Independent contractors take a big hit with the wrong provider
For those who rely on cell phones daily for work, like independent contractors, not having the right cell phone carrier can cost clients and harm their reputation. For instance, if a contractor needs to make a call and can’t get reception, they can’t just find the nearest payphone like they could twenty years ago. They have to drive all the way home to use their landline, or stop somewhere in town with internet access and try to connect with clients that way.
This is a hard lesson many people learn after moving from the city to the country. It’s a shock to discover that national carriers like Verizon and AT&T don’t work in their new town. When that’s the case, the only option is to go with a regional carrier.

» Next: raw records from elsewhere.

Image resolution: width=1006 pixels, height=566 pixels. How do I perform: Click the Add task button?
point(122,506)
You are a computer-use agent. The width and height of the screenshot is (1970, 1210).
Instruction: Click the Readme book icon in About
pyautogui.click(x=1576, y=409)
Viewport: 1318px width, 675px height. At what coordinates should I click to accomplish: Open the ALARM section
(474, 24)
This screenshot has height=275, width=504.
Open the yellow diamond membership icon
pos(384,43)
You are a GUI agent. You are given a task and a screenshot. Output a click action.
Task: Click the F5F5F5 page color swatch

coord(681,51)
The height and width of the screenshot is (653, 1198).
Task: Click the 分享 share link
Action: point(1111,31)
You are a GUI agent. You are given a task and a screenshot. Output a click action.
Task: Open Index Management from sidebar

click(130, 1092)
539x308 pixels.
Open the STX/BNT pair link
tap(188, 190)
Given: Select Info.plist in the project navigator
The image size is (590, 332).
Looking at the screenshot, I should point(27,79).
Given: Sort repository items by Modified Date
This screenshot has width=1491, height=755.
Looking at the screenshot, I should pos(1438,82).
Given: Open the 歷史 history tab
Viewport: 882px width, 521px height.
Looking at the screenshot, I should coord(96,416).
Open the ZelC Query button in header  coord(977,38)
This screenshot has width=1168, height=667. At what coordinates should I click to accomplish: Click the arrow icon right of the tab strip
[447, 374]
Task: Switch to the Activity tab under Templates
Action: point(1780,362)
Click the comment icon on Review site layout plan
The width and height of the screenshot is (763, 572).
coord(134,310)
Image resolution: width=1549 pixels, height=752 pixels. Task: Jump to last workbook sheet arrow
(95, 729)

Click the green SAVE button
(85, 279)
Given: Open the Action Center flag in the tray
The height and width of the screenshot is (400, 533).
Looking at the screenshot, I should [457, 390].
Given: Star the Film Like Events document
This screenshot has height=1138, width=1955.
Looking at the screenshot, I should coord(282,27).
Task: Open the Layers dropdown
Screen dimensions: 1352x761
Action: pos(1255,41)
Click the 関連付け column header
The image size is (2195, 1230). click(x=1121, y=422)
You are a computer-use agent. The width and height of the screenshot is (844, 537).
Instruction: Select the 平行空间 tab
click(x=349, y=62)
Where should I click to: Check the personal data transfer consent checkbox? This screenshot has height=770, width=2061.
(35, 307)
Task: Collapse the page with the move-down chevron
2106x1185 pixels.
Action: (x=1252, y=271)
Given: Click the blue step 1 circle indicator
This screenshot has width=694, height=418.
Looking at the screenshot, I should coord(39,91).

How to find regional carriers
People who have lived in a rural area for a while are usually aware of regional carriers, but those new to town may not be. If you’re new to town, a quick way to find out what carriers others use is to perform a cell phone carrier lookup with the cell numbers of the people you know. You could call people to ask them what they use, but if you don’t feel like having a conversation, it’s faster to look it up online.
Smaller carriers work on major networks
If you’re with a major carrier, for example, and you can’t get service where you live, it doesn’t always make sense to jump to a smaller carrier or the first prepaid service you can find. Smaller carriers operate on the larger networks. If you can’t get reception with AT&T, for example, you don’t want to switch to Cricket Wireless because Cricket Wireless is owned by AT&T and runs on the AT&T network.
Verizon has been the number one national carrier for years
Although Verizon is probably the most expensive cell phone carrier around, they’ve been at the top of the list for years. Verizon doesn’t offer the same kind of unlimited plans other carriers offer, but they do have more affordable individual plans if you’re willing to accept a cap on data.
Verizon has always offered the most coverage across the nation, even in rural areas. Their network has been consistently fast over the years, too. People don’t seem to mind paying more for their cell phone service considering the coverage provided is highly reliable. Most business travelers choose Verizon to ensure they’ll get reception wherever they go. For these reasons, Verizon is almost always given the title of best overall cell phone provider.
Do you really need a cell phone?
If you need a cell phone, then choosing the right carrier is important. However, if you don’t need a cell phone, then any carrier you choose will cost you money you don’t need to spend.
If you can get away with using a landline, you’ll save yourself nearly $100/month. Or, if you don’t use many minutes, switching to a prepaid service might be the right move. There isn’t one carrier that’s right for everyone. Choosing the right carrier depends on how often you use your cell phone, and what features you truly need.